I have posted the test repo and code to do the table iteration. This feature is easy to implement with the current bevy api since there is a matched_table from QueryState, but it is not available for Query (and bypassing changed ticks may cause trouble). The problem is for_each cannot emit derived SIMD by default (must use global compile flag). Real-world optimized SIMD code needs to use manually tuned kernels, but for_each cannot reveal the memory layout. Meanwhile, with default for_each the #[target_feature(enable = "avx2")] cannot be flagged on IntoSystem Trait or the closure inside the for_each.

chengts95 avatar Nov 16 '25 22:11 chengts95

@Jondolf may have useful insight here, I know that he's poked at this in the context of physics.

Right, whoops I forgot to actually respond 😅

I don't have too much experience with auto-vectorization, since for the more performance-critical things I primarily need to use manual SIMD instructions and/or portable SIMD like core::simd (nightly) or the wide crate (stable). Though, naturally the memory layout and access patterns needed for this often work well with auto-vectorization too, for example for unsupported SIMD targets the fallback of just [f32; 4] instead of f32x4 (i.e. __m128 on x86) tends to work pretty well.
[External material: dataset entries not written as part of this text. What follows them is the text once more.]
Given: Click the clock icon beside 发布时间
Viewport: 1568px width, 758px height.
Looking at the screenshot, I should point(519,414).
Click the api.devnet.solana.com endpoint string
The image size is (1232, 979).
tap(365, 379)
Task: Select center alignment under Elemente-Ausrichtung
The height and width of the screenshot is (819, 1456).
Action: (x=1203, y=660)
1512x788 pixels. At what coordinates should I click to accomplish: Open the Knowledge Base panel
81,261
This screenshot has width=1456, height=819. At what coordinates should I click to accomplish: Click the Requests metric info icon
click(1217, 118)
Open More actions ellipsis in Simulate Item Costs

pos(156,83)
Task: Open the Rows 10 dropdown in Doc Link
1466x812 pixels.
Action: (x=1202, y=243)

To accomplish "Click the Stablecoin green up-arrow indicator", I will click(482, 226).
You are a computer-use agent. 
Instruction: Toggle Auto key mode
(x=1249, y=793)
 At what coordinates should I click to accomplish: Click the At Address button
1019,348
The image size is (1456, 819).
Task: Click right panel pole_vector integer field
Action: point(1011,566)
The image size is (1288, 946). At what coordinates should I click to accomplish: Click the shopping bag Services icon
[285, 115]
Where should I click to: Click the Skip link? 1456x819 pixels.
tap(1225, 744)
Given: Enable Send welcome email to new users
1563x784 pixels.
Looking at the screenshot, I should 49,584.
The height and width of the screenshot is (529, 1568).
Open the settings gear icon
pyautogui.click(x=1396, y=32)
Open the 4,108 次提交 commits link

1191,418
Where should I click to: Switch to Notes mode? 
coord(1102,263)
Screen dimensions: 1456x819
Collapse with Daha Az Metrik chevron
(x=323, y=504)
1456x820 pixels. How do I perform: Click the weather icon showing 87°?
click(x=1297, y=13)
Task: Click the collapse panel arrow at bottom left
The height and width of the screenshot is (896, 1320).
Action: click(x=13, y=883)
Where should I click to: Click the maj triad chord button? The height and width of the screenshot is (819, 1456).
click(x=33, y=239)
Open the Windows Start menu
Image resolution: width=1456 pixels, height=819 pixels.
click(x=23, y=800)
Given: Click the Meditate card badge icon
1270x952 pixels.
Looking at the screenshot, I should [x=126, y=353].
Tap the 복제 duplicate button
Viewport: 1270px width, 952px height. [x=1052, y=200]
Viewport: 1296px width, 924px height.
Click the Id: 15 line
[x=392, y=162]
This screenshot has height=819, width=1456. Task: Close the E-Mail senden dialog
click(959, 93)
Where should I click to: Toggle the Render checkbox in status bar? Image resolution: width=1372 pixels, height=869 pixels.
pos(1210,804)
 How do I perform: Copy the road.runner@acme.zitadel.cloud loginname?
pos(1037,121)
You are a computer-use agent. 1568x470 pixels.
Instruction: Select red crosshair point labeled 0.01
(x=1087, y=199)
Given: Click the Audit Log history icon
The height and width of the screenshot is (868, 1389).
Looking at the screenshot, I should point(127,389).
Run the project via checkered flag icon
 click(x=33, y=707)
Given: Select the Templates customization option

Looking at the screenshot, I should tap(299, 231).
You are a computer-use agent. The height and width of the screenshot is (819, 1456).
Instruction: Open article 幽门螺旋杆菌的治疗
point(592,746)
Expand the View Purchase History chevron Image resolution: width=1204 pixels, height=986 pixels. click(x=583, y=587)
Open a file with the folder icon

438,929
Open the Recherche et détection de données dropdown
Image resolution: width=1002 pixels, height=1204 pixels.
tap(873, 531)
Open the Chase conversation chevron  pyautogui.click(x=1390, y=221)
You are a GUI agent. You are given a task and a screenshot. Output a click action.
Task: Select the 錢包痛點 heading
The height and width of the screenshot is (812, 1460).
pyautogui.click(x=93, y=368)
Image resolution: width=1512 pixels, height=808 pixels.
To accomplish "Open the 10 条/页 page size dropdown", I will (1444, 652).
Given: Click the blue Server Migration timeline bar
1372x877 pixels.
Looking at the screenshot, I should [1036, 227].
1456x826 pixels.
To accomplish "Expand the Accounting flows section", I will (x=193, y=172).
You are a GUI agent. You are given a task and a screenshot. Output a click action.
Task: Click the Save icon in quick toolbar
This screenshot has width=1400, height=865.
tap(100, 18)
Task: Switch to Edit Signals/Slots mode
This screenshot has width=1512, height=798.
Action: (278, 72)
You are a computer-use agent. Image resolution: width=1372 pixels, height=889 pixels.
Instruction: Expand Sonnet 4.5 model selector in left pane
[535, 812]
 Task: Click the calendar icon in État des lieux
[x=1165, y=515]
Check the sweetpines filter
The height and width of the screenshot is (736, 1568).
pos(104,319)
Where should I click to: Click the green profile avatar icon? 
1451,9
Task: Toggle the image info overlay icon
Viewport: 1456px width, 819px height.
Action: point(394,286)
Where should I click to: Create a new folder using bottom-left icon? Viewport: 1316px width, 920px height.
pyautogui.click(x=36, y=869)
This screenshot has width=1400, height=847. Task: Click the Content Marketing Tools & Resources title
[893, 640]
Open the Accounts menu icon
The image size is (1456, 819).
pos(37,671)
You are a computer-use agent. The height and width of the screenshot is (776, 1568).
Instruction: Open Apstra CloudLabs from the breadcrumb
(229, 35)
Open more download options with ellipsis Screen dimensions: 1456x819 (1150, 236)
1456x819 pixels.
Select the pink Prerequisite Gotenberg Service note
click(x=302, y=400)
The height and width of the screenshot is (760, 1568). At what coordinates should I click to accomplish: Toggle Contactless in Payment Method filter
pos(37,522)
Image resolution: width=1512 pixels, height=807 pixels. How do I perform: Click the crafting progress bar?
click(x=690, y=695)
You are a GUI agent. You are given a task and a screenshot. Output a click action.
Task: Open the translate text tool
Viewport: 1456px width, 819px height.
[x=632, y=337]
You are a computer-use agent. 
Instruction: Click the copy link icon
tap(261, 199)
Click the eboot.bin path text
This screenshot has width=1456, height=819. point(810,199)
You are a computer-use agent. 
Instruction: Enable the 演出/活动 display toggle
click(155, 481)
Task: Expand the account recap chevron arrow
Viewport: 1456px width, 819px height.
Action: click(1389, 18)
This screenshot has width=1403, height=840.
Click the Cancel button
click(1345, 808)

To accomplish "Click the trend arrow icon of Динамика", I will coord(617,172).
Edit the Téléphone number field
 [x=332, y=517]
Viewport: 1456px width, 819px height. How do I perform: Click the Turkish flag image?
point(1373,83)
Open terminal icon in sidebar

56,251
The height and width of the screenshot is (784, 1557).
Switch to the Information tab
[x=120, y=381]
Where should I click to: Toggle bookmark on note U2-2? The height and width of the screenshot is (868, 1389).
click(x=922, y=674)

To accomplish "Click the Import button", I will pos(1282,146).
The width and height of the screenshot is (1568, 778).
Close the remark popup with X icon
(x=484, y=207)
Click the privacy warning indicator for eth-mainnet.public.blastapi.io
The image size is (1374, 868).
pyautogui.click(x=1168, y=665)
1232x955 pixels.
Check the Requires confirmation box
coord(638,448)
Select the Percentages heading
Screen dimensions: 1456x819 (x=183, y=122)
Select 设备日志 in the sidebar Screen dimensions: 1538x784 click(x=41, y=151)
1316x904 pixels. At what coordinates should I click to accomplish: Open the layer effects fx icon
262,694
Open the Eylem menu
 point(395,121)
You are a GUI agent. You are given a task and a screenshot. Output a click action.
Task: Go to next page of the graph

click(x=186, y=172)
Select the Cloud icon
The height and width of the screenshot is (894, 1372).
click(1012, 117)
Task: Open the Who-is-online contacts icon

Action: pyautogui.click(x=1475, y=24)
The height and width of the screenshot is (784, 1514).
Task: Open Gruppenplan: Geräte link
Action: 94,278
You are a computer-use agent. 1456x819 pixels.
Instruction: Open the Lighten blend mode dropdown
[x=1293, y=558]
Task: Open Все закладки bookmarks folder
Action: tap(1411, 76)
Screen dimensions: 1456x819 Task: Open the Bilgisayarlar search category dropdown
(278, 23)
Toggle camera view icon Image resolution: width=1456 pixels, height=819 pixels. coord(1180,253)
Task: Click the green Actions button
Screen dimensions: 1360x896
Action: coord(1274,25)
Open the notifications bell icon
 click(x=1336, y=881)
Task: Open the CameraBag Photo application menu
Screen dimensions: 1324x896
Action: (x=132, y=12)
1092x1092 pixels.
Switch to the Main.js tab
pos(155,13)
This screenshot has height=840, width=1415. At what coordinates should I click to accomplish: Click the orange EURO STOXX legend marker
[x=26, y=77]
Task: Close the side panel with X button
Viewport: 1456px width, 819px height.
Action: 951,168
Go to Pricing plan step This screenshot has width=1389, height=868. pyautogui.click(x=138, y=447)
But yeah, that's largely unrelated to this issue. I can definitely see improved query iteration speed being useful for a few physics things, like velocity integration and position integration, as shown as an example earlier in this issue. These are mostly trivial and highly parallelizable loops over a ton of entities, and for that use case you also don't really want change ticks, since it runs for all active rigid bodies every frame anyway, and other systems also change the values afterwards. So I'm definitely interested in this work!

Jondolf avatar Nov 30 '25 20:11 Jondolf